Classical bootstrap is compared with Bayesian bootstrap. The underlying difference lies in the distribution over individual sample weights. While classical bootstrap uses multinomial distribution, the Bayesian bootstrap uses Dirichlet distribution. Hence the Bayesian bootstrap can be considered as a smooth version of classical bootstrap. Both converge as N grows large. Dirichlet prior is used for probabilities/proportions, more info here The below shown Bayesian bootstrap has higher dispersion and in case of statistic like mean
, lower spread is possible by directly using dirichlet
weights in weighted mean.
set.seed(42)
dat <- c(1,4,9,10)
N <- 1e5
mat1 <- matrix(NA, nrow = N, ncol = length(dat)) # freq
mat2 <- matrix(NA, nrow = N, ncol = length(dat)) # dirichlet
mat3 <- numeric(N)
for(i in 1:N) {
p.multinomial <- rep(1/length(dat), length(dat)) #default prob of sample function
mat1[i,] <- sample(dat, length(dat), replace=TRUE, prob=p.multinomial)

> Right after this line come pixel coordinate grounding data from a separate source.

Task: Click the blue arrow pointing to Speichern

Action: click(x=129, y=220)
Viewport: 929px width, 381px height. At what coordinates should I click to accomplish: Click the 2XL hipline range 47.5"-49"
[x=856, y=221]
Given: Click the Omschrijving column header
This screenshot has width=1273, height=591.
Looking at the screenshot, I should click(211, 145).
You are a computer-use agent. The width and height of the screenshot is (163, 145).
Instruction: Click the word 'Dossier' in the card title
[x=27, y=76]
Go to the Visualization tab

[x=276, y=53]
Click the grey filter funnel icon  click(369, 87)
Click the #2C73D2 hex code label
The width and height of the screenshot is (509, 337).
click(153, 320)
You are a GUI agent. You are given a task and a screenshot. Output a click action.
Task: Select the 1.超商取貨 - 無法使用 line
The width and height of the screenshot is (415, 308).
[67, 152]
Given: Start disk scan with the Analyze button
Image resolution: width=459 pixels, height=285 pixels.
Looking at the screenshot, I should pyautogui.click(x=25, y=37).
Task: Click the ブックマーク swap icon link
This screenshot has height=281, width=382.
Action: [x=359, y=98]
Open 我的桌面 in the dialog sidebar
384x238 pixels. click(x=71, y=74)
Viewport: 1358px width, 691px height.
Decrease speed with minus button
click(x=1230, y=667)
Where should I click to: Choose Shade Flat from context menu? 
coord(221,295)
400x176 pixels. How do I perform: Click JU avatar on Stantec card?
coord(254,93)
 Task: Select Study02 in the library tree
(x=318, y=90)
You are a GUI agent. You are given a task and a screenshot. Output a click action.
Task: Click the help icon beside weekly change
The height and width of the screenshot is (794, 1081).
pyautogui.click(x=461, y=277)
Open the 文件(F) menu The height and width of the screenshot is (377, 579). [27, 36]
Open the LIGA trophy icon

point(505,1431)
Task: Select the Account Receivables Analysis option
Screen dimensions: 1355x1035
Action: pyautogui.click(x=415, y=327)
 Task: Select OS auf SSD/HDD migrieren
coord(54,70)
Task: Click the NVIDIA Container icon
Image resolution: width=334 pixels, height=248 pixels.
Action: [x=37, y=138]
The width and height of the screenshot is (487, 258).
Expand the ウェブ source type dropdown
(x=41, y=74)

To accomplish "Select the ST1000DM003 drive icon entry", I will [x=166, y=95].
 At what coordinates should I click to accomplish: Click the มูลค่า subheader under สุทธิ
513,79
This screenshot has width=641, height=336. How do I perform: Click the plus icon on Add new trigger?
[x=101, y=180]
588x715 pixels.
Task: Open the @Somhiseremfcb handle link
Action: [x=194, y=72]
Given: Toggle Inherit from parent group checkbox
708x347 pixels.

p.dirch <- rdirichlet(1, rep(1, length(dat)))[1,]
#higher spread, but more general (applicable to median etc)
mat2[i,] <- sample(dat, length(dat), replace=TRUE, prob=p.dirch)
#lower dispersion, can be used only with weighted statistic like mean
mat3[i] <- weighted.mean(dat, p.dirch)
}
Using boot
and bayesboot
packages:
mat4 <- boot(dat, function(d,w) {mean(d[w])}, N)$t[,1] # boot
mat5 <- bayesboot(dat, mean, N)$V1 # bayesboot
The model for Bayesian bootstrap in JAGS:
bayesian.bootstrap.model <-
"model {
p ~ ddirch(rep(1,N))
for (j in 1:N) {
pick[j] ~ dcat(p[])
yboot[j] <- y[pick[j]]
}
y.samples <- yboot[]
}"
jgs = jags.model(file = textConnection(bayesian.bootstrap.model), data = list('y'=dat,'N'=length(dat)), n.adapt = 1000)
update(jgs, 1000)
out = jags.samples(jgs, c('y.samples'), 3*N, 3)
mat6 = out$y.samples %>% as.vector %>% matrix(nrow=N, byrow=TRUE)
## Compiling model graph
## Resolving undeclared variables
## Allocating nodes
## Graph information:
## Observed stochastic nodes: 0
## Unobserved stochastic nodes: 5
## Total graph size: 17
##
## Initializing model